Work required -
Whatever the data contains, copy all of it exactly.

Records to process -
►

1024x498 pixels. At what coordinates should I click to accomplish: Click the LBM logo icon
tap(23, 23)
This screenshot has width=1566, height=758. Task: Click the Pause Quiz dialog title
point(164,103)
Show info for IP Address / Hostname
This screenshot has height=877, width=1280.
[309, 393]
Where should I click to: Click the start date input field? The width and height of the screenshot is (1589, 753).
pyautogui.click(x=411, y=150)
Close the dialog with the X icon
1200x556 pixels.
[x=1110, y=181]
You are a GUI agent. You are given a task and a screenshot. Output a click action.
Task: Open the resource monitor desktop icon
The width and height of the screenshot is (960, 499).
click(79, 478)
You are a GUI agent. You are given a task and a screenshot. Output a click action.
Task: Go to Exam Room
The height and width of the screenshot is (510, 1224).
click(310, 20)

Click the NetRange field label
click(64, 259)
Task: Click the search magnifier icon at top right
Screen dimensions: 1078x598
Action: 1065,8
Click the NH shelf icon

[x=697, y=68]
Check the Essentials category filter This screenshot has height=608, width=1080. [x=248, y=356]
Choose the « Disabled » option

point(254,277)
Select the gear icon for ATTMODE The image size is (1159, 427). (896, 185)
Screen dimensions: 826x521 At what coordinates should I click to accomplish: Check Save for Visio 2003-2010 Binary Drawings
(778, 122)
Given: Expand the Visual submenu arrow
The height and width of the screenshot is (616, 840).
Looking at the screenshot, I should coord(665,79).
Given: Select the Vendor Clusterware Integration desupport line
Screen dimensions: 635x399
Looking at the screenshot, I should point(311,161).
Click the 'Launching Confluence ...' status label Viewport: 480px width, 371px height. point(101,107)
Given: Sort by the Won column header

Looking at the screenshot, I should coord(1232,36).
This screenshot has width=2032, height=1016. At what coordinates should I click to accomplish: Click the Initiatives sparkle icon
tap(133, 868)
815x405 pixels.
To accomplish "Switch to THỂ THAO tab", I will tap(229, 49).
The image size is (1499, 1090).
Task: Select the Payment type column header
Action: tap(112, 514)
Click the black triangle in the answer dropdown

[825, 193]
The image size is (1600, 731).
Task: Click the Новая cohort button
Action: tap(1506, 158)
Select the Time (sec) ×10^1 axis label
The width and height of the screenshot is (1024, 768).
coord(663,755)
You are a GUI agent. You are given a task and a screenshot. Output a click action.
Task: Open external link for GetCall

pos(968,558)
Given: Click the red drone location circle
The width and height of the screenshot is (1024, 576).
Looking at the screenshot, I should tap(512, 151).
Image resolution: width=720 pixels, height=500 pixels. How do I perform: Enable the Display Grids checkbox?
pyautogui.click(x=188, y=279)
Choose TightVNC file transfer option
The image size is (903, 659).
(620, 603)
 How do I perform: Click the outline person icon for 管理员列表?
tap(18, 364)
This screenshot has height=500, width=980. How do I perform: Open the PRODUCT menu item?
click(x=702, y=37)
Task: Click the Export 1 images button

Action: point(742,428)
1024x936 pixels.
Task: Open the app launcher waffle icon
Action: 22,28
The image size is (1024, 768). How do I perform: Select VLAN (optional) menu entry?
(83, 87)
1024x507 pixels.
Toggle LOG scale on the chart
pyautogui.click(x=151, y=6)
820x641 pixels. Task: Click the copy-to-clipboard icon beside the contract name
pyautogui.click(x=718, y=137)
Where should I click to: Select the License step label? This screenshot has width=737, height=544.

◄

Expected answer -
1024x498 pixels. At what coordinates should I click to accomplish: Click the LBM logo icon
tap(23, 23)
This screenshot has width=1566, height=758. Task: Click the Pause Quiz dialog title
point(164,103)
Show info for IP Address / Hostname
This screenshot has height=877, width=1280.
[309, 393]
Where should I click to: Click the start date input field? The width and height of the screenshot is (1589, 753).
pyautogui.click(x=411, y=150)
Close the dialog with the X icon
1200x556 pixels.
[x=1110, y=181]
You are a GUI agent. You are given a task and a screenshot. Output a click action.
Task: Open the resource monitor desktop icon
The width and height of the screenshot is (960, 499).
click(79, 478)
You are a GUI agent. You are given a task and a screenshot. Output a click action.
Task: Go to Exam Room
The height and width of the screenshot is (510, 1224).
click(310, 20)

Click the NetRange field label
click(64, 259)
Task: Click the search magnifier icon at top right
Screen dimensions: 1078x598
Action: 1065,8
Click the NH shelf icon

[x=697, y=68]
Check the Essentials category filter This screenshot has height=608, width=1080. [x=248, y=356]
Choose the « Disabled » option

point(254,277)
Select the gear icon for ATTMODE The image size is (1159, 427). (896, 185)
Screen dimensions: 826x521 At what coordinates should I click to accomplish: Check Save for Visio 2003-2010 Binary Drawings
(778, 122)
Given: Expand the Visual submenu arrow
The height and width of the screenshot is (616, 840).
Looking at the screenshot, I should coord(665,79).
Given: Select the Vendor Clusterware Integration desupport line
Screen dimensions: 635x399
Looking at the screenshot, I should point(311,161).
Click the 'Launching Confluence ...' status label Viewport: 480px width, 371px height. point(101,107)
Given: Sort by the Won column header

Looking at the screenshot, I should coord(1232,36).
This screenshot has width=2032, height=1016. At what coordinates should I click to accomplish: Click the Initiatives sparkle icon
tap(133, 868)
815x405 pixels.
To accomplish "Switch to THỂ THAO tab", I will tap(229, 49).
The image size is (1499, 1090).
Task: Select the Payment type column header
Action: tap(112, 514)
Click the black triangle in the answer dropdown

[825, 193]
The image size is (1600, 731).
Task: Click the Новая cohort button
Action: tap(1506, 158)
Select the Time (sec) ×10^1 axis label
The width and height of the screenshot is (1024, 768).
coord(663,755)
You are a GUI agent. You are given a task and a screenshot. Output a click action.
Task: Open external link for GetCall

pos(968,558)
Given: Click the red drone location circle
The width and height of the screenshot is (1024, 576).
Looking at the screenshot, I should tap(512, 151).
Image resolution: width=720 pixels, height=500 pixels. How do I perform: Enable the Display Grids checkbox?
pyautogui.click(x=188, y=279)
Choose TightVNC file transfer option
The image size is (903, 659).
(620, 603)
 How do I perform: Click the outline person icon for 管理员列表?
tap(18, 364)
This screenshot has height=500, width=980. How do I perform: Open the PRODUCT menu item?
click(x=702, y=37)
Task: Click the Export 1 images button

Action: point(742,428)
1024x936 pixels.
Task: Open the app launcher waffle icon
Action: 22,28
The image size is (1024, 768). How do I perform: Select VLAN (optional) menu entry?
(83, 87)
1024x507 pixels.
Toggle LOG scale on the chart
pyautogui.click(x=151, y=6)
820x641 pixels. Task: Click the copy-to-clipboard icon beside the contract name
pyautogui.click(x=718, y=137)
Where should I click to: Select the License step label? This screenshot has width=737, height=544.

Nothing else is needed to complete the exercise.